In addition, he advocates planting one trillion new trees to capture CO2 (currently we have 3 trillion), which would absorb 25 billion tons of carbon a year. That would be half of the amount we need to drawdown each year. As well as that, the soil would hold more carbon when forested. Of course, without the need for grazing land or land for animal feed production, there would be plenty of locations for reforestation. To aid this, he advocates that we ‘leave the planet alone’.

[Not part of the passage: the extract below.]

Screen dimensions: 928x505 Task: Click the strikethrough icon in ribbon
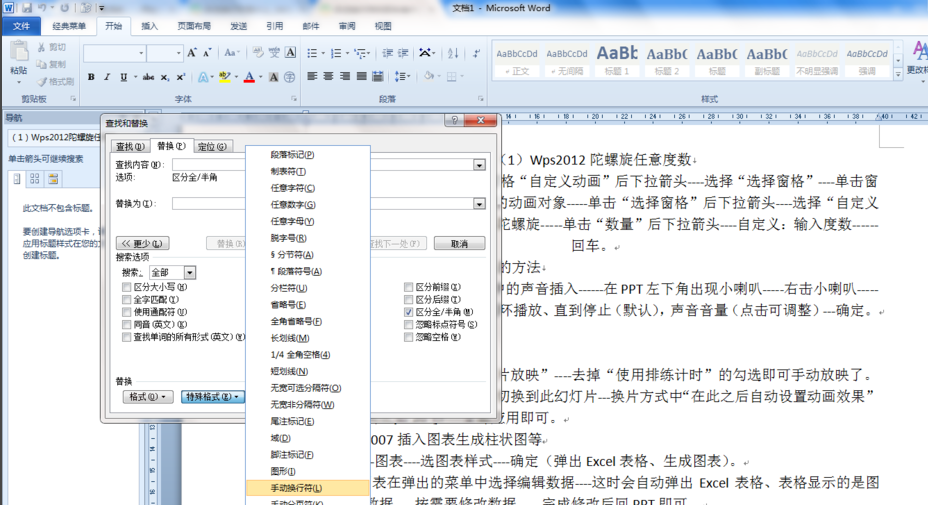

Here’s his ‘simple’ formula for achieving drawdown (removal of CO2 from the atmosphere) from agriculture and land/ocean use: ‘stop meat production and consumption, stop industrial fishing, rewild grazing lands, plant a trillion trees, practice organic agriculture, reduce monoculture agriculture, and invest in marine permaculture to replace and add to the kelp forests that have been lost’.
Unfortunately, one aspect that does not receive too much attention in the book, is the part played by the oceans. Merzer does make it clear, though, that animal agriculture extends to the factory farming of fish and fishing, too, and that we need to simultaneously protect the oceans and restore sea life. He also mentions the need to “restore the kelp forests, as kelp grows exponentially faster than land-based plants, while oxygenating and cooling waters”.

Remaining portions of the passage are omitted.